What is asked –
**A)** According to the text about Robert Capa, who runs the International Centre of Photography in New York?
**B)** In the text about Robert Capa, rewrite the passage between "Though of course, Capa" and "pawn shop tickets!", inclusive, swapping "pictures" for "photographs".
**C)** List every specific year that the text about Robert Capa mentions.

There are not many photographers who also make it into a book of quotations, though Robert Capa (alias Andre Freidman) managed just that.
"This war is like an actress who is getting old…It is less and less photogenic and more and more dangerous," he said of World War II.
Though of course, Capa is more famous for his pictures and last Sunday, several newspapers reported that around 127 rolls of previously missing film had finally turned-up at the International Centre of Photography in New York, which is run by the late photographer’s brother Cornell Capa.
Thus, the legend of Robert Capa continues, perhaps he is the most postumously famous photojournalist ever. The pictures were left in Paris when he left in 1939, fleeing the Nazis.
Indeed, the times were very much part of Capa’s life, working for a press agency in 1930s Germany, as a Hungarian Jew, he soon realised he had to flee. He sold some of the agency’s cameras, though left the pawn shop tickets!
He had left Hungary on the advice of his parents in 1932, due to his political sympathies with anti-government protestors – which led to his arrest. He soon figured out that Nazi Germany was perhaps more dangerous and left for Paris in 1933.

Supplied material –
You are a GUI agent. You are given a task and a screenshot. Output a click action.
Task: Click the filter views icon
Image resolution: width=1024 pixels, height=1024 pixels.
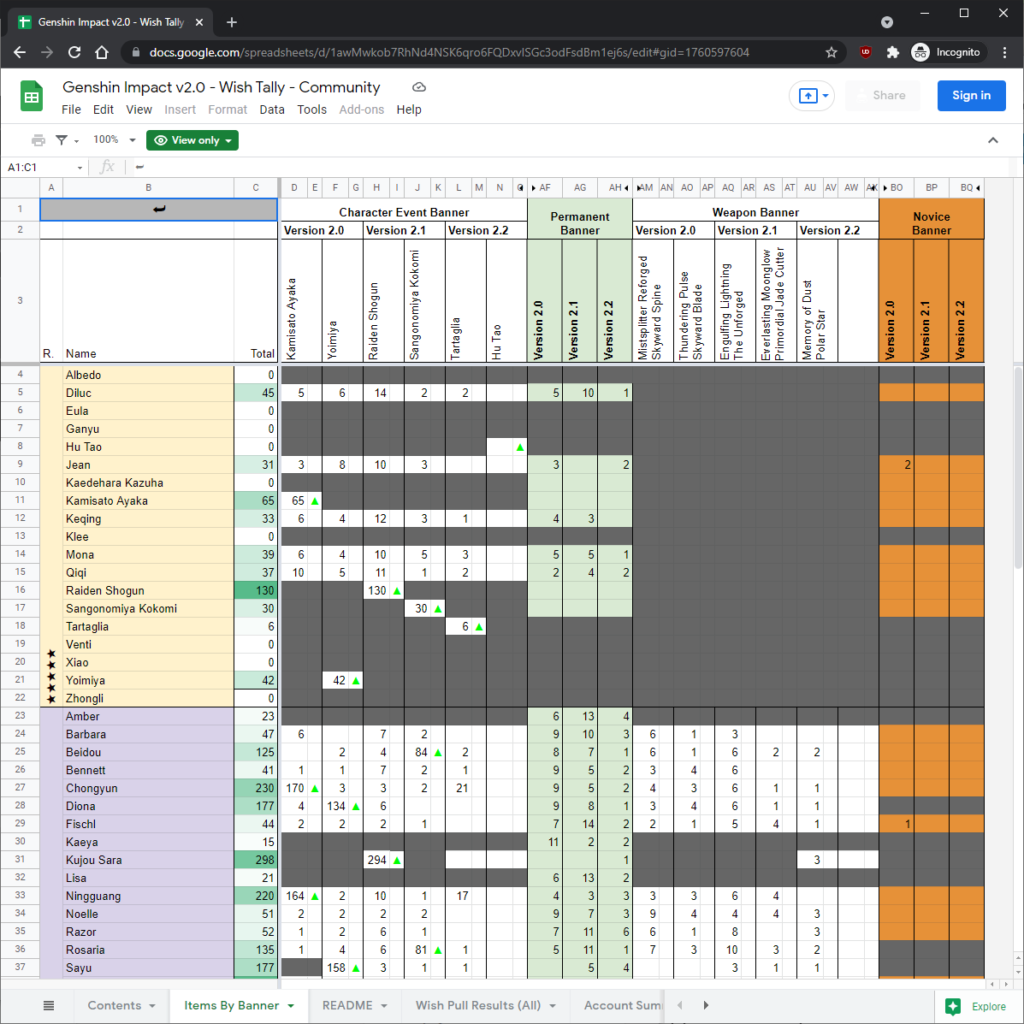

Solutions to each task –
**A)** Cornell Capa, the late photographer's brother.

**B)**
Though of course, Capa is more famous for his photographs and last Sunday, several newspapers reported that around 127 rolls of previously missing film had finally turned-up at the International Centre of Photography in New York, which is run by the late photographer’s brother Cornell Capa.
Thus, the legend of Robert Capa continues, perhaps he is the most postumously famous photojournalist ever. The photographs were left in Paris when he left in 1939, fleeing the Nazis.
Indeed, the times were very much part of Capa’s life, working for a press agency in 1930s Germany, as a Hungarian Jew, he soon realised he had to flee. He sold some of the agency’s cameras, though left the pawn shop tickets!

**C)** 1939, 1932, 1933